GIVEN PROBLEM: Could you turn every line of the items below into a JSON list of strings, with one string per line and blank lines left out?

########

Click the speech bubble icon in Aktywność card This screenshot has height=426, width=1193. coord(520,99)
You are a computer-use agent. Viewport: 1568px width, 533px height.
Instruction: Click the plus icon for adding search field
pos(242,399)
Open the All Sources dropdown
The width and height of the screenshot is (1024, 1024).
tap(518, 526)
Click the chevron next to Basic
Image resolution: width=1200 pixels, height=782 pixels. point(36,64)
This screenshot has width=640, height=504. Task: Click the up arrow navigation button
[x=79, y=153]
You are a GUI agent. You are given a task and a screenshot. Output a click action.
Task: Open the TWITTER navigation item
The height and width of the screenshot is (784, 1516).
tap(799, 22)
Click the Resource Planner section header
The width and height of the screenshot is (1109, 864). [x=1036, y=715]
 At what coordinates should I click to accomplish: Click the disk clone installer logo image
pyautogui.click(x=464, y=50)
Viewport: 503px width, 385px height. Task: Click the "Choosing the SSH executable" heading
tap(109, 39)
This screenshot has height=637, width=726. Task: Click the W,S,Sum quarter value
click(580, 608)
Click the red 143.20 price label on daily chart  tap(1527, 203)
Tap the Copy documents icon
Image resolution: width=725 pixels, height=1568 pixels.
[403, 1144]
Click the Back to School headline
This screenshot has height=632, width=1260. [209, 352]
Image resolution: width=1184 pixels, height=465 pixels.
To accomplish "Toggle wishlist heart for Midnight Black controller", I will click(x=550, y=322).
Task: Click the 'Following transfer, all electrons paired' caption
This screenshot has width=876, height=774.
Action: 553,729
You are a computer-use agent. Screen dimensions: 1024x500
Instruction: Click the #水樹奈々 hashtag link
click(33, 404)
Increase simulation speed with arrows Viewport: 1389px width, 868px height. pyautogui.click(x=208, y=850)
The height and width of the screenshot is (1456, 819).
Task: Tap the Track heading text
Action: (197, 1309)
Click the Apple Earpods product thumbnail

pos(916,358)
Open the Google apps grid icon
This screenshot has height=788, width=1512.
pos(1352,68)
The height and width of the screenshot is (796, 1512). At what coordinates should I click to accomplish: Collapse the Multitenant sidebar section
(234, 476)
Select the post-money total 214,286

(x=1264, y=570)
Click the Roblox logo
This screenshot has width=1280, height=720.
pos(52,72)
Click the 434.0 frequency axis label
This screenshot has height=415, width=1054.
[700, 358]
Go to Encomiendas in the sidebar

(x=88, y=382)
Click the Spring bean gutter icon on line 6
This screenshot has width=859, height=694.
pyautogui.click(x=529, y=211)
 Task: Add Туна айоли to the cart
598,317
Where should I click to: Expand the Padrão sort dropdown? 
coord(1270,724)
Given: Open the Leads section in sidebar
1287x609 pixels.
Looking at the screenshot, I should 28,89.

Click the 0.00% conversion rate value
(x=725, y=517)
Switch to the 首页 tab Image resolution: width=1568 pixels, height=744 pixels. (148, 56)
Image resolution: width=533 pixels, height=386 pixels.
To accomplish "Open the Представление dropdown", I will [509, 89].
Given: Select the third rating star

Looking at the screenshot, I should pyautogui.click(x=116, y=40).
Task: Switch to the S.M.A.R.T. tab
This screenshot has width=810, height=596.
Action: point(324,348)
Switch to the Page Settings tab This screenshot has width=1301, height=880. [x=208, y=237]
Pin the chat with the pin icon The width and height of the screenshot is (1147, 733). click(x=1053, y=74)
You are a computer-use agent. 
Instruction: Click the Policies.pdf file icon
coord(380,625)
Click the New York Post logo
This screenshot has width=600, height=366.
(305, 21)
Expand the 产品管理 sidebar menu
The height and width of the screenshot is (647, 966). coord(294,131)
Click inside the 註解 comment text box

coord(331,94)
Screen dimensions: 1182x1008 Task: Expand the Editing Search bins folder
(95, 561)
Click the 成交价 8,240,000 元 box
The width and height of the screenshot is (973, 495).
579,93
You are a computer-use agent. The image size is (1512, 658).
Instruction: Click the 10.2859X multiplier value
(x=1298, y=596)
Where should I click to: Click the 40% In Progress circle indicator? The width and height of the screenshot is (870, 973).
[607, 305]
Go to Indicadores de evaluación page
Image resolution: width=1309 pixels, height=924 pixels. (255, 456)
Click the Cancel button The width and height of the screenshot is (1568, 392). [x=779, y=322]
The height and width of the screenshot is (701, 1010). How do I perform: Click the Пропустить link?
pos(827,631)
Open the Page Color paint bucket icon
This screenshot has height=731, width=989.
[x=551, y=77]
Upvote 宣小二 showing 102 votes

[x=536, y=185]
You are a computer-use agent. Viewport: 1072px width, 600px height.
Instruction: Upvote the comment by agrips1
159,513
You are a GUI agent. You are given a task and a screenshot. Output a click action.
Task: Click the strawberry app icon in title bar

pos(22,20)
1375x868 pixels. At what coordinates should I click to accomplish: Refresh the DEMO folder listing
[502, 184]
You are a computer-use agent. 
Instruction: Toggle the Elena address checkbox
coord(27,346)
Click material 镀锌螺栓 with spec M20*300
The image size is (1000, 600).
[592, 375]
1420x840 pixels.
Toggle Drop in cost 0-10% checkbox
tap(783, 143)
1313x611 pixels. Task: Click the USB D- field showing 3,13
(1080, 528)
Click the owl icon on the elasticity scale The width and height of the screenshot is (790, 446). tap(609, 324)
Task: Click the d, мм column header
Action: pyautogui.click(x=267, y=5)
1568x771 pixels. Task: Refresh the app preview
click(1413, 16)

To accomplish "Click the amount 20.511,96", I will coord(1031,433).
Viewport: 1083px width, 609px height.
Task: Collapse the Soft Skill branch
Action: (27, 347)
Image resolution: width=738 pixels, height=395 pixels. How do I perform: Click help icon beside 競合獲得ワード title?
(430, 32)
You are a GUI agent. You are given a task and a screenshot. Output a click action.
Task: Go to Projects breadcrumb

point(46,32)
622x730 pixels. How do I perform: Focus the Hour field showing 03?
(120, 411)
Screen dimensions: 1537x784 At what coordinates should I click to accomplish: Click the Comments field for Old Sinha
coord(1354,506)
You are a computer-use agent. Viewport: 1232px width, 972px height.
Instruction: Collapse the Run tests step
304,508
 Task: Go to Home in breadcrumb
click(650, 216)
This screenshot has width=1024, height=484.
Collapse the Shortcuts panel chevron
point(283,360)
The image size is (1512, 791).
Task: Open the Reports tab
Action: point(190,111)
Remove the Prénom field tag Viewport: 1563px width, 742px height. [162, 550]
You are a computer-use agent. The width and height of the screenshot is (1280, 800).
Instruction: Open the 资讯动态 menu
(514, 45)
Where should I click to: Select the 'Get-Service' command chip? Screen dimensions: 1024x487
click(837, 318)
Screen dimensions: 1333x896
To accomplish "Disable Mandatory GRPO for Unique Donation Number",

########

COMPLETED EXERCISE:
[
  "Click the speech bubble icon in Aktywność card This screenshot has height=426, width=1193. coord(520,99)",
  "You are a computer-use agent. Viewport: 1568px width, 533px height.",
  "Instruction: Click the plus icon for adding search field",
  "pos(242,399)",
  "Open the All Sources dropdown",
  "The width and height of the screenshot is (1024, 1024).",
  "tap(518, 526)",
  "Click the chevron next to Basic",
  "Image resolution: width=1200 pixels, height=782 pixels. point(36,64)",
  "This screenshot has width=640, height=504. Task: Click the up arrow navigation button",
  "[x=79, y=153]",
  "You are a GUI agent. You are given a task and a screenshot. Output a click action.",
  "Task: Open the TWITTER navigation item",
  "The height and width of the screenshot is (784, 1516).",
  "tap(799, 22)",
  "Click the Resource Planner section header",
  "The width and height of the screenshot is (1109, 864). [x=1036, y=715]",
  " At what coordinates should I click to accomplish: Click the disk clone installer logo image",
  "pyautogui.click(x=464, y=50)",
  "Viewport: 503px width, 385px height. Task: Click the \"Choosing the SSH executable\" heading",
  "tap(109, 39)",
  "This screenshot has height=637, width=726. Task: Click the W,S,Sum quarter value",
  "click(580, 608)",
  "Click the red 143.20 price label on daily chart  tap(1527, 203)",
  "Tap the Copy documents icon",
  "Image resolution: width=725 pixels, height=1568 pixels.",
  "[403, 1144]",
  "Click the Back to School headline",
  "This screenshot has height=632, width=1260. [209, 352]",
  "Image resolution: width=1184 pixels, height=465 pixels.",
  "To accomplish \"Toggle wishlist heart for Midnight Black controller\", I will click(x=550, y=322).",
  "Task: Click the 'Following transfer, all electrons paired' caption",
  "This screenshot has width=876, height=774.",
  "Action: 553,729",
  "You are a computer-use agent. Screen dimensions: 1024x500",
  "Instruction: Click the #水樹奈々 hashtag link",
  "click(33, 404)",
  "Increase simulation speed with arrows Viewport: 1389px width, 868px height. pyautogui.click(x=208, y=850)",
  "The height and width of the screenshot is (1456, 819).",
  "Task: Tap the Track heading text",
  "Action: (197, 1309)",
  "Click the Apple Earpods product thumbnail",
  "pos(916,358)",
  "Open the Google apps grid icon",
  "This screenshot has height=788, width=1512.",
  "pos(1352,68)",
  "The height and width of the screenshot is (796, 1512). At what coordinates should I click to accomplish: Collapse the Multitenant sidebar section",
  "(234, 476)",
  "Select the post-money total 214,286",
  "(x=1264, y=570)",
  "Click the Roblox logo",
  "This screenshot has width=1280, height=720.",
  "pos(52,72)",
  "Click the 434.0 frequency axis label",
  "This screenshot has height=415, width=1054.",
  "[700, 358]",
  "Go to Encomiendas in the sidebar",
  "(x=88, y=382)",
  "Click the Spring bean gutter icon on line 6",
  "This screenshot has width=859, height=694.",
  "pyautogui.click(x=529, y=211)",
  " Task: Add Туна айоли to the cart",
  "598,317",
  "Where should I click to: Expand the Padrão sort dropdown? ",
  "coord(1270,724)",
  "Given: Open the Leads section in sidebar",
  "1287x609 pixels.",
  "Looking at the screenshot, I should 28,89.",
  "Click the 0.00% conversion rate value",
  "(x=725, y=517)",
  "Switch to the 首页 tab Image resolution: width=1568 pixels, height=744 pixels. (148, 56)",
  "Image resolution: width=533 pixels, height=386 pixels.",
  "To accomplish \"Open the Представление dropdown\", I will [509, 89].",
  "Given: Select the third rating star",
  "Looking at the screenshot, I should pyautogui.click(x=116, y=40).",
  "Task: Switch to the S.M.A.R.T. tab",
  "This screenshot has width=810, height=596.",
  "Action: point(324,348)",
  "Switch to the Page Settings tab This screenshot has width=1301, height=880. [x=208, y=237]",
  "Pin the chat with the pin icon The width and height of the screenshot is (1147, 733). click(x=1053, y=74)",
  "You are a computer-use agent. ",
  "Instruction: Click the Policies.pdf file icon",
  "coord(380,625)",
  "Click the New York Post logo",
  "This screenshot has width=600, height=366.",
  "(305, 21)",
  "Expand the 产品管理 sidebar menu",
  "The height and width of the screenshot is (647, 966). coord(294,131)",
  "Click inside the 註解 comment text box",
  "coord(331,94)",
  "Screen dimensions: 1182x1008 Task: Expand the Editing Search bins folder",
  "(95, 561)",
  "Click the 成交价 8,240,000 元 box",
  "The width and height of the screenshot is (973, 495).",
  "579,93",
  "You are a computer-use agent. The image size is (1512, 658).",
  "Instruction: Click the 10.2859X multiplier value",
  "(x=1298, y=596)",
  "Where should I click to: Click the 40% In Progress circle indicator? The width and height of the screenshot is (870, 973).",
  "[607, 305]",
  "Go to Indicadores de evaluación page",
  "Image resolution: width=1309 pixels, height=924 pixels. (255, 456)",
  "Click the Cancel button The width and height of the screenshot is (1568, 392). [x=779, y=322]",
  "The height and width of the screenshot is (701, 1010). How do I perform: Click the Пропустить link?",
  "pos(827,631)",
  "Open the Page Color paint bucket icon",
  "This screenshot has height=731, width=989.",
  "[x=551, y=77]",
  "Upvote 宣小二 showing 102 votes",
  "[x=536, y=185]",
  "You are a computer-use agent. Viewport: 1072px width, 600px height.",
  "Instruction: Upvote the comment by agrips1",
  "159,513",
  "You are a GUI agent. You are given a task and a screenshot. Output a click action.",
  "Task: Click the strawberry app icon in title bar",
  "pos(22,20)",
  "1375x868 pixels. At what coordinates should I click to accomplish: Refresh the DEMO folder listing",
  "[502, 184]",
  "You are a computer-use agent. ",
  "Instruction: Toggle the Elena address checkbox",
  "coord(27,346)",
  "Click material 镀锌螺栓 with spec M20*300",
  "The image size is (1000, 600).",
  "[592, 375]",
  "1420x840 pixels.",
  "Toggle Drop in cost 0-10% checkbox",
  "tap(783, 143)",
  "1313x611 pixels. Task: Click the USB D- field showing 3,13",
  "(1080, 528)",
  "Click the owl icon on the elasticity scale The width and height of the screenshot is (790, 446). tap(609, 324)",
  "Task: Click the d, мм column header",
  "Action: pyautogui.click(x=267, y=5)",
  "1568x771 pixels. Task: Refresh the app preview",
  "click(1413, 16)",
  "To accomplish \"Click the amount 20.511,96\", I will coord(1031,433).",
  "Viewport: 1083px width, 609px height.",
  "Task: Collapse the Soft Skill branch",
  "Action: (27, 347)",
  "Image resolution: width=738 pixels, height=395 pixels. How do I perform: Click help icon beside 競合獲得ワード title?",
  "(430, 32)",
  "You are a GUI agent. You are given a task and a screenshot. Output a click action.",
  "Task: Go to Projects breadcrumb",
  "point(46,32)",
  "622x730 pixels. How do I perform: Focus the Hour field showing 03?",
  "(120, 411)",
  "Screen dimensions: 1537x784 At what coordinates should I click to accomplish: Click the Comments field for Old Sinha",
  "coord(1354,506)",
  "You are a computer-use agent. Viewport: 1232px width, 972px height.",
  "Instruction: Collapse the Run tests step",
  "304,508",
  " Task: Go to Home in breadcrumb",
  "click(650, 216)",
  "This screenshot has width=1024, height=484.",
  "Collapse the Shortcuts panel chevron",
  "point(283,360)",
  "The image size is (1512, 791).",
  "Task: Open the Reports tab",
  "Action: point(190,111)",
  "Remove the Prénom field tag Viewport: 1563px width, 742px height. [162, 550]",
  "You are a computer-use agent. The width and height of the screenshot is (1280, 800).",
  "Instruction: Open the 资讯动态 menu",
  "(514, 45)",
  "Where should I click to: Select the 'Get-Service' command chip? Screen dimensions: 1024x487",
  "click(837, 318)",
  "Screen dimensions: 1333x896",
  "To accomplish \"Disable Mandatory GRPO for Unique Donation Number\","
]